*TASK GOAL*
This exercise calls for every line of the listing below that contains the word "will".
== RECORDS FOR THE EXERCISE
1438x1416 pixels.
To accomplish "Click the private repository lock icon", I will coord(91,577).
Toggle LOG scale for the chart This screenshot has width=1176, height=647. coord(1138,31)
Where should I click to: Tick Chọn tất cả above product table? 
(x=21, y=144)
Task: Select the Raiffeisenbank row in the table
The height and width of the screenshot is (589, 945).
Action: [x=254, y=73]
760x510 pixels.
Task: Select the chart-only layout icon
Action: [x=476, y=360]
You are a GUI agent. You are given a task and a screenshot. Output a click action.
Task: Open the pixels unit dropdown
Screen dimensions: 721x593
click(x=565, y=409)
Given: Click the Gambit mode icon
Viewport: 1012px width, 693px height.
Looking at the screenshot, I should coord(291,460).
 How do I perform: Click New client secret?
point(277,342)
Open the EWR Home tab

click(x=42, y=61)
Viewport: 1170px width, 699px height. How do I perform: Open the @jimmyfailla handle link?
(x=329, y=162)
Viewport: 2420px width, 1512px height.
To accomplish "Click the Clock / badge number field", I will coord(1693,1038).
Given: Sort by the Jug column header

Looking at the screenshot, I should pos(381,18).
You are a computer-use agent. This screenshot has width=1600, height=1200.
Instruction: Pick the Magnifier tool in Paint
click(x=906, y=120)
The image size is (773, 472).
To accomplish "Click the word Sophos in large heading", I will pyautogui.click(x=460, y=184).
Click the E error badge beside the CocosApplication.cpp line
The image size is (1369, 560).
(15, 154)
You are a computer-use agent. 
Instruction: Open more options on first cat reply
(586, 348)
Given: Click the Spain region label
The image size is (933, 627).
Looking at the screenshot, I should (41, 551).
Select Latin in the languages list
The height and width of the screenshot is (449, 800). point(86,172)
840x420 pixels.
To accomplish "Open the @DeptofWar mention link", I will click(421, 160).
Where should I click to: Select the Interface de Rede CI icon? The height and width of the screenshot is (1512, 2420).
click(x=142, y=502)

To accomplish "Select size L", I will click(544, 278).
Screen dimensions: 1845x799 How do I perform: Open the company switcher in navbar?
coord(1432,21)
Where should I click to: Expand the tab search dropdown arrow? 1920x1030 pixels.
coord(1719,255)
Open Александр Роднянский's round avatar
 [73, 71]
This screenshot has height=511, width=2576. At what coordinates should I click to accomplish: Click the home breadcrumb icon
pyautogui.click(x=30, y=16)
====
*EXERCISE OUTPUT*
To accomplish "Click the private repository lock icon", I will coord(91,577).
To accomplish "Click the Clock / badge number field", I will coord(1693,1038).
To accomplish "Click the word Sophos in large heading", I will pyautogui.click(x=460, y=184).
To accomplish "Open the @DeptofWar mention link", I will click(421, 160).
To accomplish "Select size L", I will click(544, 278).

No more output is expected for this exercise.